▶ _REQUIRED WORK_
Convert the entries into a two-column CSV with the headers text and answer, one row per entry. Put each value in a single quoted field with its line breaks replaced by spaces. Begin at the line that has "The image size" and stop after the line that has "tap(32, 432)". Leave the pictures out.

***** ITEMS

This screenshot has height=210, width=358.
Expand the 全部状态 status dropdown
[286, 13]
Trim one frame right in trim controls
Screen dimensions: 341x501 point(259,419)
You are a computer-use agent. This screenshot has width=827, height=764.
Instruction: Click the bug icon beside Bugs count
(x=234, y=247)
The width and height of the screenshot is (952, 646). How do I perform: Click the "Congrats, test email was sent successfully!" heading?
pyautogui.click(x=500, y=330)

**********
***** ITEMS

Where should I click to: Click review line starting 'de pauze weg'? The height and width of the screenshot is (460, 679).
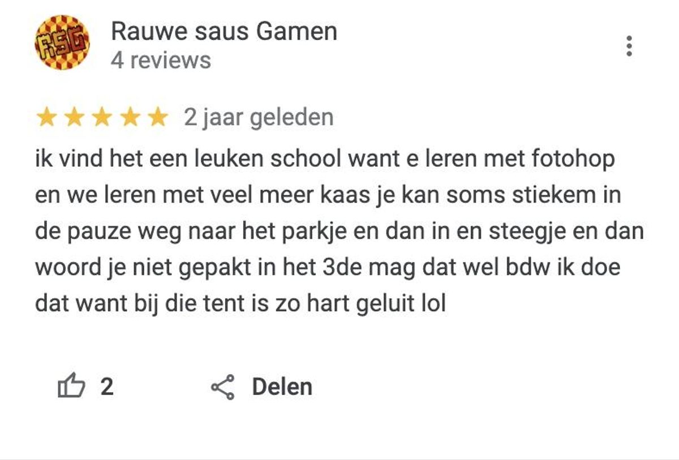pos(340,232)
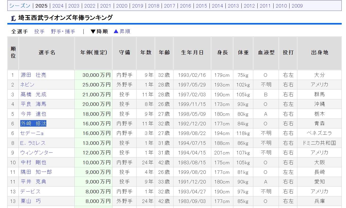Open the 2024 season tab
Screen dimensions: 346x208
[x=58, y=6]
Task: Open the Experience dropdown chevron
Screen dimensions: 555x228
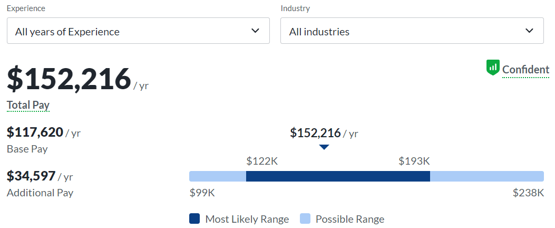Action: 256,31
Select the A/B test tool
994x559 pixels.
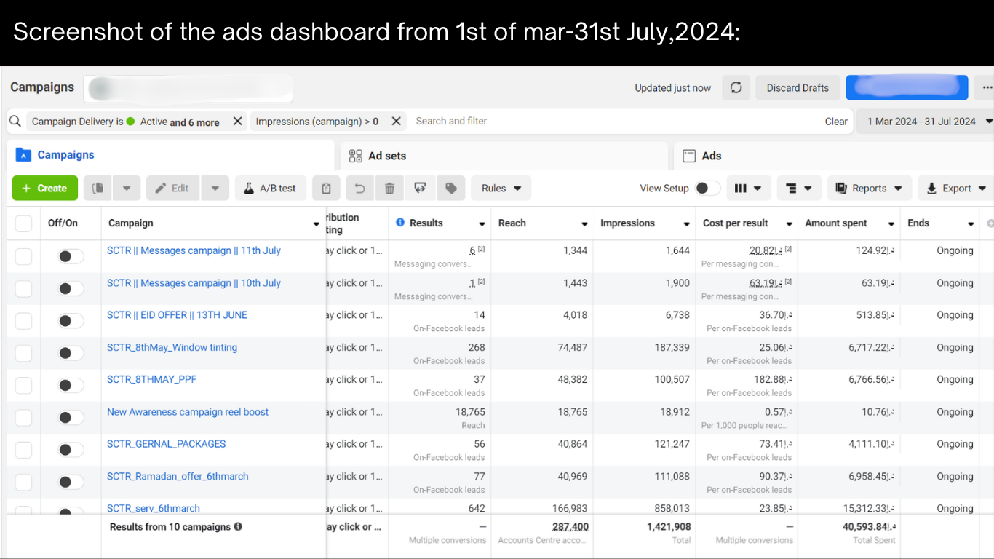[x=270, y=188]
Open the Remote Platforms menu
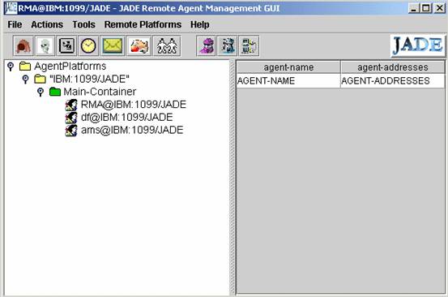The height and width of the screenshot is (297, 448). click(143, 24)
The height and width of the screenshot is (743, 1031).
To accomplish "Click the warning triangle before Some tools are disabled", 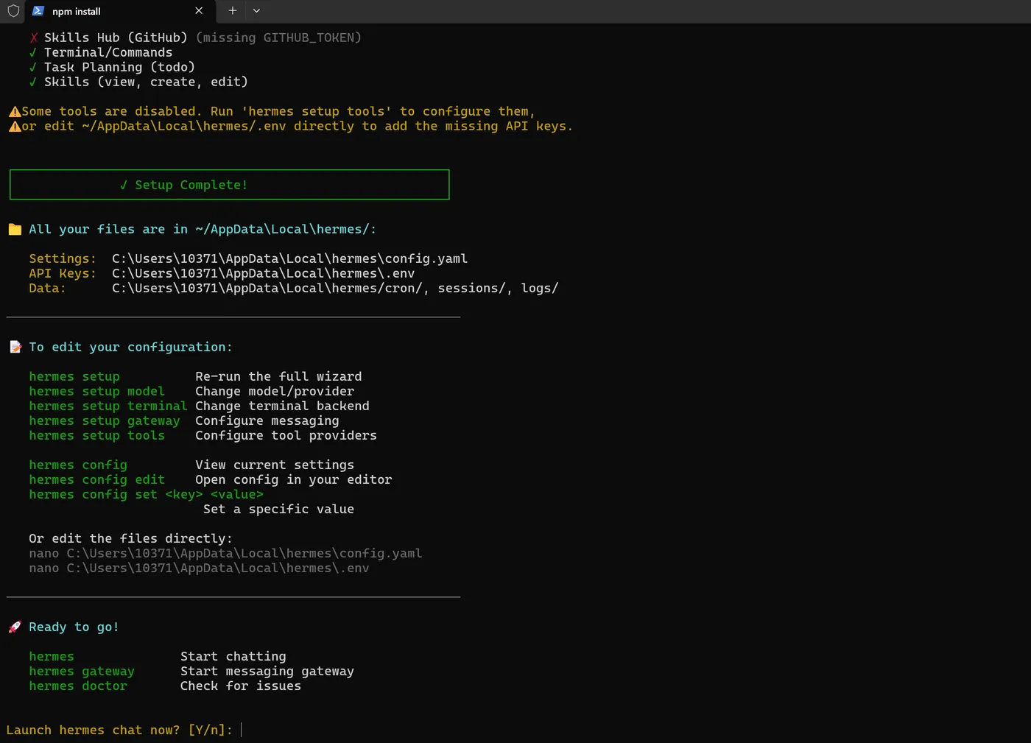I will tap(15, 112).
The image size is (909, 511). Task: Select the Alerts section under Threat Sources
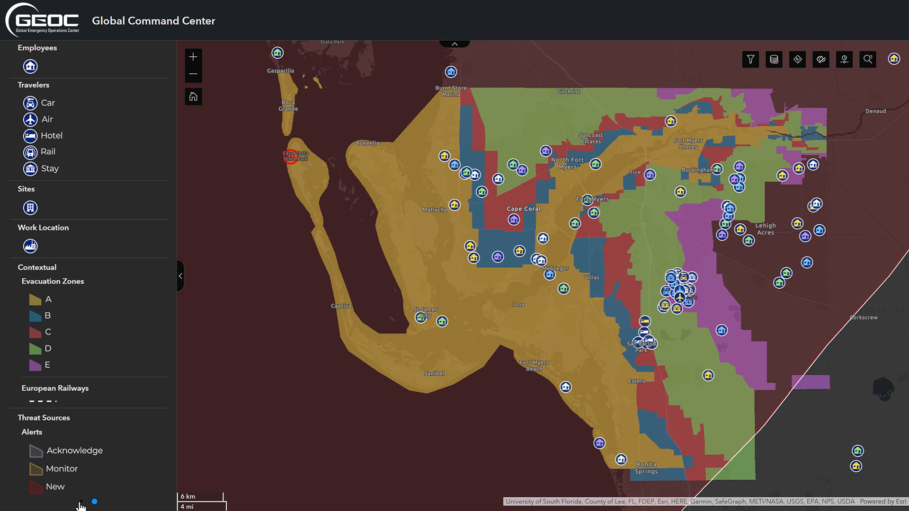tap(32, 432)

**********
***** ITEMS

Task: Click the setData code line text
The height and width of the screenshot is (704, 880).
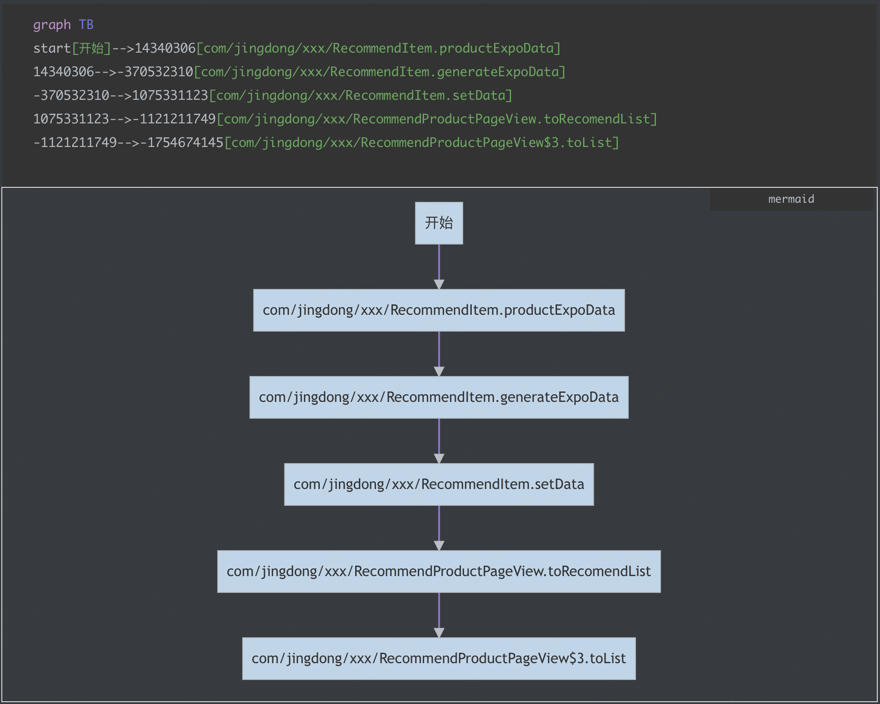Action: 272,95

**********

▶ _RESULT OF THE EXERCISE_
text,answer
"The image size is (909, 511). Task: Select the Alerts section under Threat Sources","tap(32, 432)"